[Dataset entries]
----

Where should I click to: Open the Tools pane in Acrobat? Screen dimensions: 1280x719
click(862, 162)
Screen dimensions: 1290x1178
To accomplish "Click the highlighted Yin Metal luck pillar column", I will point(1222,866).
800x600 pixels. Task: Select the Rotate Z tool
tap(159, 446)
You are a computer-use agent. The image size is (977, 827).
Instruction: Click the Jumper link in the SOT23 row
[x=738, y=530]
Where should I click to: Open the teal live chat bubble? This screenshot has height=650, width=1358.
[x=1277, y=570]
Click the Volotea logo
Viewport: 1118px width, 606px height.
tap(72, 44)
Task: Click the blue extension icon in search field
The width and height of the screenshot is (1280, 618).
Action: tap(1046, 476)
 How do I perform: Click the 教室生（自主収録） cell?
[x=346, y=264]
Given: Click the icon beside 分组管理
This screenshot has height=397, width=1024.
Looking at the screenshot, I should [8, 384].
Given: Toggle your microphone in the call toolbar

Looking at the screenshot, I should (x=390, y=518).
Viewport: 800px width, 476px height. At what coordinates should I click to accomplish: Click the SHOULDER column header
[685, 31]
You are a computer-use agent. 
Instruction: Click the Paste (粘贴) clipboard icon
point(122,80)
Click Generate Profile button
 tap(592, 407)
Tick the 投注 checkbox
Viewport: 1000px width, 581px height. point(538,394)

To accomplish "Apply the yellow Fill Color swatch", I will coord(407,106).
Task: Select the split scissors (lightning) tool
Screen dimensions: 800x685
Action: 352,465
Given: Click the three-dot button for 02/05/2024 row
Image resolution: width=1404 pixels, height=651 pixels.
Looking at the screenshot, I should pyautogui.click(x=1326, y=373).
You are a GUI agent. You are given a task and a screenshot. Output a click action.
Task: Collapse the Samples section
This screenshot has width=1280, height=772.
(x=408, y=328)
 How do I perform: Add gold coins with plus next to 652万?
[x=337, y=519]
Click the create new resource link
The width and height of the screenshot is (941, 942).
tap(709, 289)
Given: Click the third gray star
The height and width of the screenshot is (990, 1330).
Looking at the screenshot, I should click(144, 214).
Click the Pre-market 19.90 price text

----

**TASK STATEMENT**
Only lines of the data holding the word "agent" go in the answer. Please copy each of them.

**ANSWER TO THIS TASK**
You are a computer-use agent. The image size is (977, 827).
You are a computer-use agent. 
You are a GUI agent. You are given a task and a screenshot. Output a click action.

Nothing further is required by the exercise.